Stored data

══════════

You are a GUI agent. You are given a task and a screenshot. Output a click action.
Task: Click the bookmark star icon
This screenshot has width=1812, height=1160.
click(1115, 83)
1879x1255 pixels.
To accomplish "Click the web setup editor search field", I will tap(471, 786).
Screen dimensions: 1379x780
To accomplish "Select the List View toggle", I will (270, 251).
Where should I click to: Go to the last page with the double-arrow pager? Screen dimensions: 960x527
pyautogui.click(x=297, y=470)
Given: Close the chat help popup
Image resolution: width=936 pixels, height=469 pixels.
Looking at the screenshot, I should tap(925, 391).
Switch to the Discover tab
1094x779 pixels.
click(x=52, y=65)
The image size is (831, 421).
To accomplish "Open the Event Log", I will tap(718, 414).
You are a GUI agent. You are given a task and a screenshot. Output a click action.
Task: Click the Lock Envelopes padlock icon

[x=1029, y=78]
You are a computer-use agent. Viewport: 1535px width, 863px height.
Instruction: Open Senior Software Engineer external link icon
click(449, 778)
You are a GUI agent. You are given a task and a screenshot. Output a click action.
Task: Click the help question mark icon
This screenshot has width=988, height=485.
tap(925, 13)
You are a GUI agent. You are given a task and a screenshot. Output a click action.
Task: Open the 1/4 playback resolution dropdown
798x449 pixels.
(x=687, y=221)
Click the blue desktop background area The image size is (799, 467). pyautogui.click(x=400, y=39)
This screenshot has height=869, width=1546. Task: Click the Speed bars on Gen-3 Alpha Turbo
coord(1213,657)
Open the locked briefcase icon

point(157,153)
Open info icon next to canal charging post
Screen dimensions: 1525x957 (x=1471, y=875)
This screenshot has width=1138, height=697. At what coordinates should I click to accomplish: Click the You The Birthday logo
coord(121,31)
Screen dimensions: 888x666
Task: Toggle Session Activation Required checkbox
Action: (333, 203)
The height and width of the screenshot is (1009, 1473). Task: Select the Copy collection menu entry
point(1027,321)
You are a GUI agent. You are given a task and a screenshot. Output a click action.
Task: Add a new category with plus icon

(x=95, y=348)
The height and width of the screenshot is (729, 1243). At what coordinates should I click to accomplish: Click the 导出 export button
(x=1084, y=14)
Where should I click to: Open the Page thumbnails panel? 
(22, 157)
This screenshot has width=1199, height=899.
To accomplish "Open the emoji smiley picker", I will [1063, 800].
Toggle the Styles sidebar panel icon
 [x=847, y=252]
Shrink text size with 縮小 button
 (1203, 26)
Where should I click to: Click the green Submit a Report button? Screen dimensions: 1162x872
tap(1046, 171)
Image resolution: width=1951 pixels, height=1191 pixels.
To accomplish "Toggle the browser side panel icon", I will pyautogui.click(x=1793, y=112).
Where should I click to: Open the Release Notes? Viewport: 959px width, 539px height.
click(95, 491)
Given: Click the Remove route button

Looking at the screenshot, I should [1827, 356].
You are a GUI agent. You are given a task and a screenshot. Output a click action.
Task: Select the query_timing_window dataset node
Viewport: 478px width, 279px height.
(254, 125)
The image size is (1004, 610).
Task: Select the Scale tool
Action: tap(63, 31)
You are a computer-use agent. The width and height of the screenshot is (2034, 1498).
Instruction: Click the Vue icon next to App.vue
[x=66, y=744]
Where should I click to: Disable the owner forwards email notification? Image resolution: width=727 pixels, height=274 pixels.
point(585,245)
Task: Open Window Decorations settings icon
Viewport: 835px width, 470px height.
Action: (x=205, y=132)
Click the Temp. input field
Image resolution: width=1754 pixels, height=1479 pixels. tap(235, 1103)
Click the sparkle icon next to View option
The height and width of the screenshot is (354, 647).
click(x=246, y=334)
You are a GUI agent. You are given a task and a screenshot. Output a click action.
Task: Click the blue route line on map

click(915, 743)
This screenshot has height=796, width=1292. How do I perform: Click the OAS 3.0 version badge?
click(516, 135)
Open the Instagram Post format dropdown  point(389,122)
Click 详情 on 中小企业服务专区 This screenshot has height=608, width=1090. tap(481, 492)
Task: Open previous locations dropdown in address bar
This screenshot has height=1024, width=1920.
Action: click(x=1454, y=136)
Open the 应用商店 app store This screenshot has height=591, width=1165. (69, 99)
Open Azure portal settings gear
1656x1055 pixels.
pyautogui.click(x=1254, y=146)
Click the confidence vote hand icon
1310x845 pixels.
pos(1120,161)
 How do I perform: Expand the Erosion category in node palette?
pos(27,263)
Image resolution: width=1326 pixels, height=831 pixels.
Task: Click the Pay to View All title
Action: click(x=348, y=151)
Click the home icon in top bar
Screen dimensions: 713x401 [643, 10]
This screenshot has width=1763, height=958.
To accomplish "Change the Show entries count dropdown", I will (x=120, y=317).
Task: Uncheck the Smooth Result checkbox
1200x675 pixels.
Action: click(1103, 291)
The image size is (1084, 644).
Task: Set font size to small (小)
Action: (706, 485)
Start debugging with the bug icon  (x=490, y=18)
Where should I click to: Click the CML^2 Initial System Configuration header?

══════════

• Activity
When the line containing "The image size is (831, 421)." is reached, include it and stop. Until then, output each line of the entries exactly as given, starting from the first.

• Expected answer
You are a GUI agent. You are given a task and a screenshot. Output a click action.
Task: Click the bookmark star icon
This screenshot has width=1812, height=1160.
click(1115, 83)
1879x1255 pixels.
To accomplish "Click the web setup editor search field", I will tap(471, 786).
Screen dimensions: 1379x780
To accomplish "Select the List View toggle", I will (270, 251).
Where should I click to: Go to the last page with the double-arrow pager? Screen dimensions: 960x527
pyautogui.click(x=297, y=470)
Given: Close the chat help popup
Image resolution: width=936 pixels, height=469 pixels.
Looking at the screenshot, I should tap(925, 391).
Switch to the Discover tab
1094x779 pixels.
click(x=52, y=65)
The image size is (831, 421).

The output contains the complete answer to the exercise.